Privacy Policy

Introduction

Welcome to Zappy Technology Limited's privacy policy. At Zappy Technology Limited, we prioritize the protection of your personal data and respect your privacy rights. This policy outlines how we handle your personal data when you use our services, visit our website, or engage with any of our products and services. We also inform you about your privacy rights and how they are protected by law.

The General Data Protection Regulation (EU) 2016/679 ("GDPR") is a regulation in EU law on data protection and privacy for all individuals within the European Union (EU) and the European Economic Area (EEA). It also addresses the transfer of personal data outside the EU and EEA areas. The GDPR aims primarily to give control to citizens and residents over their personal data and to simplify the regulatory environment for international business by unifying the regulation within the EU. The retained EU law version of the GDPR in the UK ("UK GDPR") and the Data Protection Act 2018 ("DPA 2018") set out the framework for data protection law in the UK.

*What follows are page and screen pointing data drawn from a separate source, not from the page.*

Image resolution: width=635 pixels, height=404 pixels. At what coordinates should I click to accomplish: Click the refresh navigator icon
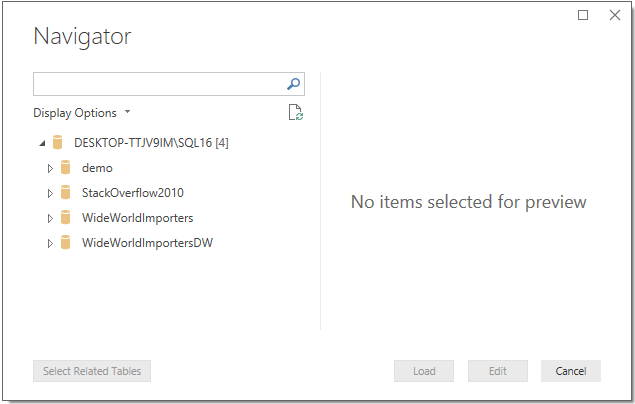click(295, 113)
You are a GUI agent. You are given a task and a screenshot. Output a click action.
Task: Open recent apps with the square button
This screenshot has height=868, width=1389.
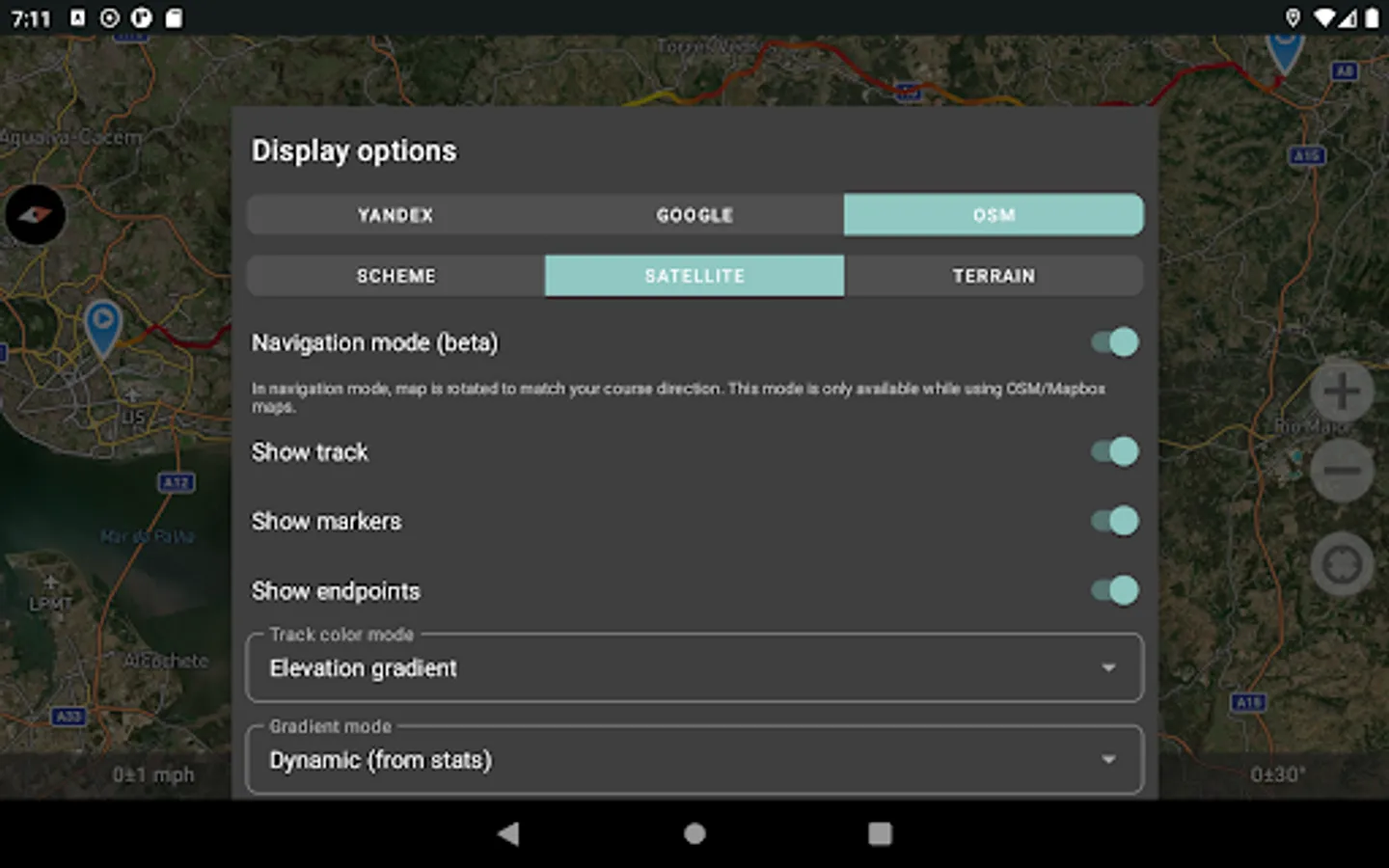tap(880, 833)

The Lei Geral de Proteção de Dados Pessoais - LGPD, law number 13.709, dated 14th August 2018 ("LGDP"), is the Brazilian data protection law, which creates the legal framework for the use of personal data of individuals in Brazil regardless of where the data processor is located, as further detailed in section 9 of this Policy.

Purpose of this Privacy Policy

In this Data Privacy Notice ("Privacy Notice") we explain how we collect and use your personal information that we obtain when you use our services, visit or use our websites or mobile applications or otherwise interact with us in the European Economic Area ("EEA"), how we share your information and the steps we take to protect your information. This website and the services that Zappy Technology Limited provider are for adults over the age of 18 only.

It is important that you read this privacy policy together with any other policies we may provide on specific occasions when we are collecting or processing personal data about you so that you are fully aware of how and why we are using your data. This privacy policy supplements the other policies and is not intended to override them.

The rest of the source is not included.